Report back every line below that carries the word "agent".

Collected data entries
'''

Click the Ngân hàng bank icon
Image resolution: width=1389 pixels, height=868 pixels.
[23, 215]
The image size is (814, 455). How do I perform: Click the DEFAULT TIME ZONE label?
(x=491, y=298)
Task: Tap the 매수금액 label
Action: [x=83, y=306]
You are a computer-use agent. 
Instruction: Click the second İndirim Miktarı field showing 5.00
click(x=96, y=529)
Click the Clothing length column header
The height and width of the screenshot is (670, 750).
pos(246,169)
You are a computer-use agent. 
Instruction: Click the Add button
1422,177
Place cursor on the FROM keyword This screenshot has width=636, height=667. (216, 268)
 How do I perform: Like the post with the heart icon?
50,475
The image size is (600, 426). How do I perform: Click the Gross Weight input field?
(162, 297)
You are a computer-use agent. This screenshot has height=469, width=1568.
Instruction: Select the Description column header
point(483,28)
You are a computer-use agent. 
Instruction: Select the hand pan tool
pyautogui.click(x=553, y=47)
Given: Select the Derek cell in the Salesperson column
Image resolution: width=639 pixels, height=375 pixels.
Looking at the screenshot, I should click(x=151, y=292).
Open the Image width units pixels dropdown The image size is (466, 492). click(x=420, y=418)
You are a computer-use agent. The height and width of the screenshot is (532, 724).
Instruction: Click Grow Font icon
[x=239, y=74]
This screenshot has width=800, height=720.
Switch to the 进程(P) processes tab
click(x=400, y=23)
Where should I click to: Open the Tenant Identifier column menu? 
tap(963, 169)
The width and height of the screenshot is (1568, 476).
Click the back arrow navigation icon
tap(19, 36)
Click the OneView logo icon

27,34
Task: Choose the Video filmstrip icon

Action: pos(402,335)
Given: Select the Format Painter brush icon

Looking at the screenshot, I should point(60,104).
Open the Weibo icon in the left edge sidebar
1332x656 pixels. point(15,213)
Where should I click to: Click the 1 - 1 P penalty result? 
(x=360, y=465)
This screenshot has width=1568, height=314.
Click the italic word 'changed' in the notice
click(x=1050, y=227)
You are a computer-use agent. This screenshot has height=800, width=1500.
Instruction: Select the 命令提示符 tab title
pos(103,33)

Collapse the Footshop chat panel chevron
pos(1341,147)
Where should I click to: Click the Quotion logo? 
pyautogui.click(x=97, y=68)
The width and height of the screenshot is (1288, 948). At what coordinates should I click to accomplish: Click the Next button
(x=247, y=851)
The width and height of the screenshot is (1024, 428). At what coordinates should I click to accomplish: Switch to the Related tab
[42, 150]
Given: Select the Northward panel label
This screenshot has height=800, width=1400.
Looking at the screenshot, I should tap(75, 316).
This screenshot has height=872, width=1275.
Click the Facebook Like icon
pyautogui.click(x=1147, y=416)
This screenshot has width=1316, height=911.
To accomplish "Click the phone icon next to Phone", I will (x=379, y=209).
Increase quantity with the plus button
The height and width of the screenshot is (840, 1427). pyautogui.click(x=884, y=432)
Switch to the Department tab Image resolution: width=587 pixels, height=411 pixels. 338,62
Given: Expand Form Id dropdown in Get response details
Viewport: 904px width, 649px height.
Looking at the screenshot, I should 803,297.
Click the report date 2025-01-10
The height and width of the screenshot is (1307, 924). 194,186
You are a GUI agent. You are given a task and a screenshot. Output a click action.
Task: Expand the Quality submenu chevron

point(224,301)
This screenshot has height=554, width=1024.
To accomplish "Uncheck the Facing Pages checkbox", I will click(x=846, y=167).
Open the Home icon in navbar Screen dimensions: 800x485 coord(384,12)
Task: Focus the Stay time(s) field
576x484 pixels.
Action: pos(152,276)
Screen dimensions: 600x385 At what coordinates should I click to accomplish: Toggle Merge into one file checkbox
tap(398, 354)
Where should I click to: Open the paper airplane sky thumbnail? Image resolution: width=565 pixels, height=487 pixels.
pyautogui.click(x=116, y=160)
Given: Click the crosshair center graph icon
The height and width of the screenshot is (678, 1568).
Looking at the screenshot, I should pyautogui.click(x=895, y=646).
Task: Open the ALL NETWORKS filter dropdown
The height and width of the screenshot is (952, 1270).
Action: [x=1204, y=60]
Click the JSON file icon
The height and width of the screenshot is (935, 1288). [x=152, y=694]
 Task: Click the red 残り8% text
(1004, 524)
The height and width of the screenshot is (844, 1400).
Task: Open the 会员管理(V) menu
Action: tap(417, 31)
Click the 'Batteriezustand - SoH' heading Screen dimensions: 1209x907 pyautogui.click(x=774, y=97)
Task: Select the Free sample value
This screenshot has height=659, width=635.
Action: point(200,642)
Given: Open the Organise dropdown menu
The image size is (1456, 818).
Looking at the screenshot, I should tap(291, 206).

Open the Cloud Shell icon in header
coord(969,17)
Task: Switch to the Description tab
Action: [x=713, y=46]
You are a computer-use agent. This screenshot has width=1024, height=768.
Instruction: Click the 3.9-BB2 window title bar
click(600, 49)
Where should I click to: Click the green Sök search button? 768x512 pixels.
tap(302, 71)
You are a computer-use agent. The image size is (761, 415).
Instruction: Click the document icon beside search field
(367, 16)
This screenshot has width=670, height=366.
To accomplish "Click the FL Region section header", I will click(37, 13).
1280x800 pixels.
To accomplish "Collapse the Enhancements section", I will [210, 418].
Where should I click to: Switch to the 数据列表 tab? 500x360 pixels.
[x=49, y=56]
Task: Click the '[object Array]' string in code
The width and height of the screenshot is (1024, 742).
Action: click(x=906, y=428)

'''

> **Task solution**
You are a computer-use agent. 
You are a computer-use agent. 
You are a computer-use agent. This screenshot has height=469, width=1568.
You are a computer-use agent. 
You are a computer-use agent. The height and width of the screenshot is (532, 724).
You are a computer-use agent. This screenshot has height=800, width=1500.
You are a GUI agent. You are given a task and a screenshot. Output a click action.
You are a computer-use agent. This screenshot has width=1024, height=768.
You are a computer-use agent. The image size is (761, 415).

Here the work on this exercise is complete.